### Task to complete
What follows is a listing; restate every line of it word for word.

### Input records
○ ○ ○

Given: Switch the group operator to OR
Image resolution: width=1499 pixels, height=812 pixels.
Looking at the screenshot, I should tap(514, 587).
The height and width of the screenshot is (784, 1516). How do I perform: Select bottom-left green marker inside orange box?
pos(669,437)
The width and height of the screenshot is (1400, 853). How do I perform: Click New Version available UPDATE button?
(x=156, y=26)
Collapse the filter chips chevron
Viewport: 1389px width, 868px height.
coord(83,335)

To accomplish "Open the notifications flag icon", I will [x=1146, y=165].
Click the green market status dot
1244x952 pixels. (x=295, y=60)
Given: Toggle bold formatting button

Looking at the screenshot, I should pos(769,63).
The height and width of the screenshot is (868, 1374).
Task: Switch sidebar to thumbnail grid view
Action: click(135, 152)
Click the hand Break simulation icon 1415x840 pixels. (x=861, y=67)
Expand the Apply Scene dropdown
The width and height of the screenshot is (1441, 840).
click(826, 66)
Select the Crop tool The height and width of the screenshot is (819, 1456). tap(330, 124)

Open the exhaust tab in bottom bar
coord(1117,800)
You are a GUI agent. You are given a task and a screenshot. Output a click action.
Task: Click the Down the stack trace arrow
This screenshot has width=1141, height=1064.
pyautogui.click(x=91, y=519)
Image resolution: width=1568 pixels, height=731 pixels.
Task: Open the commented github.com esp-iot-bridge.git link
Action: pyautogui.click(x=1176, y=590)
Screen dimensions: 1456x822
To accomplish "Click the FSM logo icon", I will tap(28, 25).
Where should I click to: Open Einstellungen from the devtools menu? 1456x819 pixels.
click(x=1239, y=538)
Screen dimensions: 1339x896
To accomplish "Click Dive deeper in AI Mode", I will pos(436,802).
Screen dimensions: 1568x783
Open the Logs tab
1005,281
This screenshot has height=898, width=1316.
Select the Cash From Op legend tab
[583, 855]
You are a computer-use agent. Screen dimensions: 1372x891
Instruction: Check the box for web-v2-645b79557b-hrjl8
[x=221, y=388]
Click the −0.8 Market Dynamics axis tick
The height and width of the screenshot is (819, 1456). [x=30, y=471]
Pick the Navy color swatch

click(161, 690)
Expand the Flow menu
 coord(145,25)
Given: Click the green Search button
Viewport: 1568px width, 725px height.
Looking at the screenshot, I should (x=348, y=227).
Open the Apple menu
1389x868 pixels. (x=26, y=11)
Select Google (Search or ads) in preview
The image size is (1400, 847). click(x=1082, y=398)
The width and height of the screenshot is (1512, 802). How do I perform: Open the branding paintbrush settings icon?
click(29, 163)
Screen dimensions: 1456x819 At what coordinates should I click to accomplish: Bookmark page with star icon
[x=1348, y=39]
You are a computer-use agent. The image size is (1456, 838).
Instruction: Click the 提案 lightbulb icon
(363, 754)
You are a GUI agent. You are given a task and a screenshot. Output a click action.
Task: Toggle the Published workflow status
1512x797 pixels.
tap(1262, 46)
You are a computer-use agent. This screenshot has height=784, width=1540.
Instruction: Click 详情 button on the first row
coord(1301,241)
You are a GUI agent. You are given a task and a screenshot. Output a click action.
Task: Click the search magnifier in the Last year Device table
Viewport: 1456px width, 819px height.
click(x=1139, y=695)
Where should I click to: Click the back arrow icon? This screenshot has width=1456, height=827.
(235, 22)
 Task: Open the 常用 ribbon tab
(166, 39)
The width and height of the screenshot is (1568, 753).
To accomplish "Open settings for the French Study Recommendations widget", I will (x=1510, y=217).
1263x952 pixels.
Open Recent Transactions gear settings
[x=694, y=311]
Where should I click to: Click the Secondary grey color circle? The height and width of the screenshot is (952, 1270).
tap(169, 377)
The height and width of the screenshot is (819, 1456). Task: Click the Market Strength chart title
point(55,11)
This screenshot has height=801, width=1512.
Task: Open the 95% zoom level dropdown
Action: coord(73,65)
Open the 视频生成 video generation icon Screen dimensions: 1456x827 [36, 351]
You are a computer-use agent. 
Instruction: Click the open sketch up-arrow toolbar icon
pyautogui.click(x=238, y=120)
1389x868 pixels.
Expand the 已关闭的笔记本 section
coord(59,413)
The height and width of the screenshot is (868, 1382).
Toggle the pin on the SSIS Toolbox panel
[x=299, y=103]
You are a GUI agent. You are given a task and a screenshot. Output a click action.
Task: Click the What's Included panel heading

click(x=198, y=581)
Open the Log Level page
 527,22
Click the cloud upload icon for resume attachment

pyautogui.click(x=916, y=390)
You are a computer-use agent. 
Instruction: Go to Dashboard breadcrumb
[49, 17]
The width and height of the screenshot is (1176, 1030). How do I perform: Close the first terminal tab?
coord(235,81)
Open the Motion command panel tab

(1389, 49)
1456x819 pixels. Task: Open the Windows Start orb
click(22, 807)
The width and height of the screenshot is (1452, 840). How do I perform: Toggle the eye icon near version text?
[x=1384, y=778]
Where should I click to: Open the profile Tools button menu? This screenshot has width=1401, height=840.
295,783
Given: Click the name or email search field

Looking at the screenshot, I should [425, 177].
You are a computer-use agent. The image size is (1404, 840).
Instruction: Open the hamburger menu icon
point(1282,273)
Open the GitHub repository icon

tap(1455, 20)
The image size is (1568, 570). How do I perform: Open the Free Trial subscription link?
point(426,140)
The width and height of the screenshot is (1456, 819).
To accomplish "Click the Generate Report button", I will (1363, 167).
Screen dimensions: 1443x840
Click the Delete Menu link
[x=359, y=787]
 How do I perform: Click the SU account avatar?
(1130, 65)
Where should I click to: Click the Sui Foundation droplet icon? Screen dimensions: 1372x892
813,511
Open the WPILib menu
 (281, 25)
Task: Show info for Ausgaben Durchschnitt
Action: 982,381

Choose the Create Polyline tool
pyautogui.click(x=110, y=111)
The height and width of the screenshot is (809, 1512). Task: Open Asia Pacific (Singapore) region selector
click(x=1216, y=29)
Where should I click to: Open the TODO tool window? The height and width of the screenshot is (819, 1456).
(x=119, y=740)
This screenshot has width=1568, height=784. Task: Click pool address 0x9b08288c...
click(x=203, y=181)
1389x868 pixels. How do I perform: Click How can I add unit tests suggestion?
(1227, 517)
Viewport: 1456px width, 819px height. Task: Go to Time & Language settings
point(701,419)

○ ○ ○

### Output of the task
Given: Switch the group operator to OR
Image resolution: width=1499 pixels, height=812 pixels.
Looking at the screenshot, I should tap(514, 587).
The height and width of the screenshot is (784, 1516). How do I perform: Select bottom-left green marker inside orange box?
pos(669,437)
The width and height of the screenshot is (1400, 853). How do I perform: Click New Version available UPDATE button?
(x=156, y=26)
Collapse the filter chips chevron
Viewport: 1389px width, 868px height.
coord(83,335)

To accomplish "Open the notifications flag icon", I will [x=1146, y=165].
Click the green market status dot
1244x952 pixels. (x=295, y=60)
Given: Toggle bold formatting button

Looking at the screenshot, I should pos(769,63).
The height and width of the screenshot is (868, 1374).
Task: Switch sidebar to thumbnail grid view
Action: click(135, 152)
Click the hand Break simulation icon 1415x840 pixels. (x=861, y=67)
Expand the Apply Scene dropdown
The width and height of the screenshot is (1441, 840).
click(826, 66)
Select the Crop tool The height and width of the screenshot is (819, 1456). tap(330, 124)

Open the exhaust tab in bottom bar
coord(1117,800)
You are a GUI agent. You are given a task and a screenshot. Output a click action.
Task: Click the Down the stack trace arrow
This screenshot has width=1141, height=1064.
pyautogui.click(x=91, y=519)
Image resolution: width=1568 pixels, height=731 pixels.
Task: Open the commented github.com esp-iot-bridge.git link
Action: pyautogui.click(x=1176, y=590)
Screen dimensions: 1456x822
To accomplish "Click the FSM logo icon", I will tap(28, 25).
Where should I click to: Open Einstellungen from the devtools menu? 1456x819 pixels.
click(x=1239, y=538)
Screen dimensions: 1339x896
To accomplish "Click Dive deeper in AI Mode", I will pos(436,802).
Screen dimensions: 1568x783
Open the Logs tab
1005,281
This screenshot has height=898, width=1316.
Select the Cash From Op legend tab
[583, 855]
You are a computer-use agent. Screen dimensions: 1372x891
Instruction: Check the box for web-v2-645b79557b-hrjl8
[x=221, y=388]
Click the −0.8 Market Dynamics axis tick
The height and width of the screenshot is (819, 1456). [x=30, y=471]
Pick the Navy color swatch

click(161, 690)
Expand the Flow menu
 coord(145,25)
Given: Click the green Search button
Viewport: 1568px width, 725px height.
Looking at the screenshot, I should (x=348, y=227).
Open the Apple menu
1389x868 pixels. (x=26, y=11)
Select Google (Search or ads) in preview
The image size is (1400, 847). click(x=1082, y=398)
The width and height of the screenshot is (1512, 802). How do I perform: Open the branding paintbrush settings icon?
click(29, 163)
Screen dimensions: 1456x819 At what coordinates should I click to accomplish: Bookmark page with star icon
[x=1348, y=39]
You are a computer-use agent. The image size is (1456, 838).
Instruction: Click the 提案 lightbulb icon
(363, 754)
You are a GUI agent. You are given a task and a screenshot. Output a click action.
Task: Toggle the Published workflow status
1512x797 pixels.
tap(1262, 46)
You are a computer-use agent. This screenshot has height=784, width=1540.
Instruction: Click 详情 button on the first row
coord(1301,241)
You are a GUI agent. You are given a task and a screenshot. Output a click action.
Task: Click the search magnifier in the Last year Device table
Viewport: 1456px width, 819px height.
click(x=1139, y=695)
Where should I click to: Click the back arrow icon? This screenshot has width=1456, height=827.
(235, 22)
 Task: Open the 常用 ribbon tab
(166, 39)
The width and height of the screenshot is (1568, 753).
To accomplish "Open settings for the French Study Recommendations widget", I will (x=1510, y=217).
1263x952 pixels.
Open Recent Transactions gear settings
[x=694, y=311]
Where should I click to: Click the Secondary grey color circle? The height and width of the screenshot is (952, 1270).
tap(169, 377)
The height and width of the screenshot is (819, 1456). Task: Click the Market Strength chart title
point(55,11)
This screenshot has height=801, width=1512.
Task: Open the 95% zoom level dropdown
Action: coord(73,65)
Open the 视频生成 video generation icon Screen dimensions: 1456x827 [36, 351]
You are a computer-use agent. 
Instruction: Click the open sketch up-arrow toolbar icon
pyautogui.click(x=238, y=120)
1389x868 pixels.
Expand the 已关闭的笔记本 section
coord(59,413)
The height and width of the screenshot is (868, 1382).
Toggle the pin on the SSIS Toolbox panel
[x=299, y=103]
You are a GUI agent. You are given a task and a screenshot. Output a click action.
Task: Click the What's Included panel heading

click(x=198, y=581)
Open the Log Level page
 527,22
Click the cloud upload icon for resume attachment

pyautogui.click(x=916, y=390)
You are a computer-use agent. 
Instruction: Go to Dashboard breadcrumb
[49, 17]
The width and height of the screenshot is (1176, 1030). How do I perform: Close the first terminal tab?
coord(235,81)
Open the Motion command panel tab

(1389, 49)
1456x819 pixels. Task: Open the Windows Start orb
click(22, 807)
The width and height of the screenshot is (1452, 840). How do I perform: Toggle the eye icon near version text?
[x=1384, y=778]
Where should I click to: Open the profile Tools button menu? This screenshot has width=1401, height=840.
295,783
Given: Click the name or email search field

Looking at the screenshot, I should [425, 177].
You are a computer-use agent. The image size is (1404, 840).
Instruction: Open the hamburger menu icon
point(1282,273)
Open the GitHub repository icon

tap(1455, 20)
The image size is (1568, 570). How do I perform: Open the Free Trial subscription link?
point(426,140)
The width and height of the screenshot is (1456, 819).
To accomplish "Click the Generate Report button", I will (1363, 167).
Screen dimensions: 1443x840
Click the Delete Menu link
[x=359, y=787]
 How do I perform: Click the SU account avatar?
(1130, 65)
Where should I click to: Click the Sui Foundation droplet icon? Screen dimensions: 1372x892
813,511
Open the WPILib menu
 (281, 25)
Task: Show info for Ausgaben Durchschnitt
Action: 982,381

Choose the Create Polyline tool
pyautogui.click(x=110, y=111)
The height and width of the screenshot is (809, 1512). Task: Open Asia Pacific (Singapore) region selector
click(x=1216, y=29)
Where should I click to: Open the TODO tool window? The height and width of the screenshot is (819, 1456).
(x=119, y=740)
This screenshot has width=1568, height=784. Task: Click pool address 0x9b08288c...
click(x=203, y=181)
1389x868 pixels. How do I perform: Click How can I add unit tests suggestion?
(1227, 517)
Viewport: 1456px width, 819px height. Task: Go to Time & Language settings
point(701,419)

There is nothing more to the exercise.